Task objective —
Give again, word for word, each line below starting at the one that contains "Click the <单击此处添加 IP 地址> entry" and ending at the one that contains "Screen dimensions: 1568x778".

Supplied records —
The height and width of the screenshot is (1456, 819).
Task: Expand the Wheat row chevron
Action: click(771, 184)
...
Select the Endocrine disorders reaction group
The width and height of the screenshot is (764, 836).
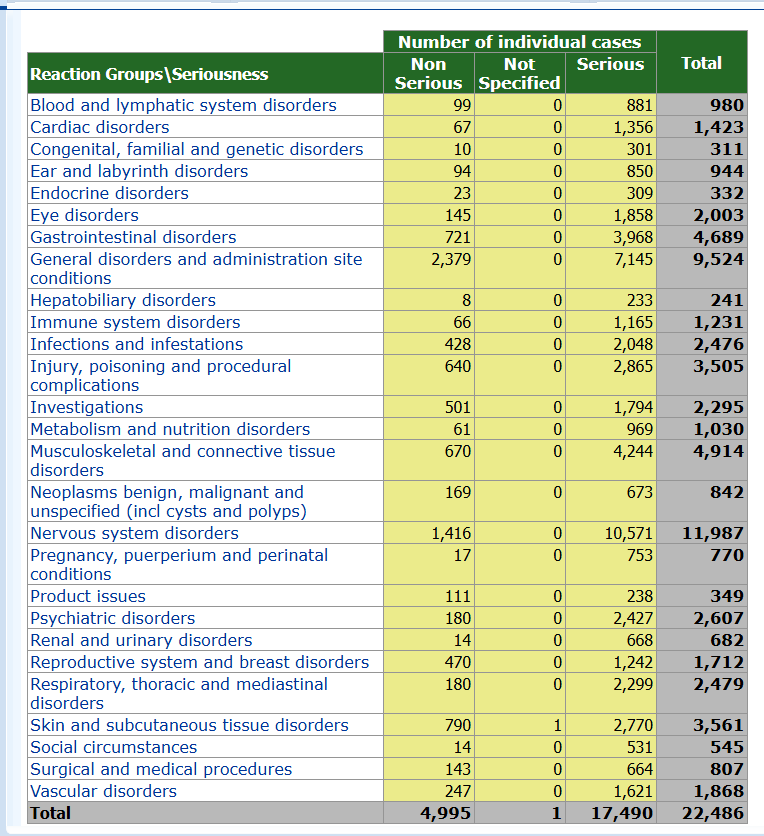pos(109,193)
* * *
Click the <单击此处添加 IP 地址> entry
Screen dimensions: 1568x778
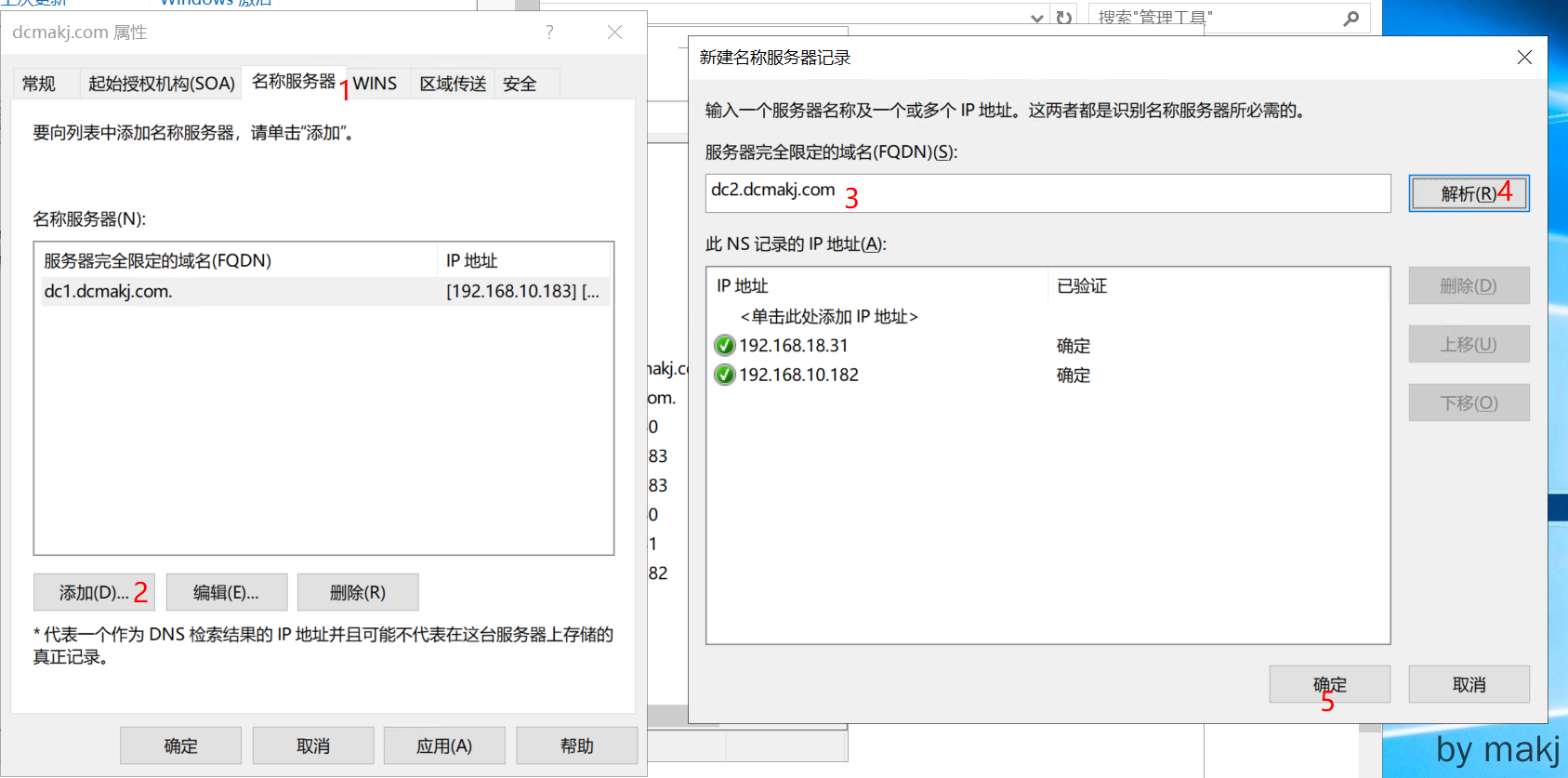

Task answer —
Click the <单击此处添加 IP 地址> entry
Screen dimensions: 1568x778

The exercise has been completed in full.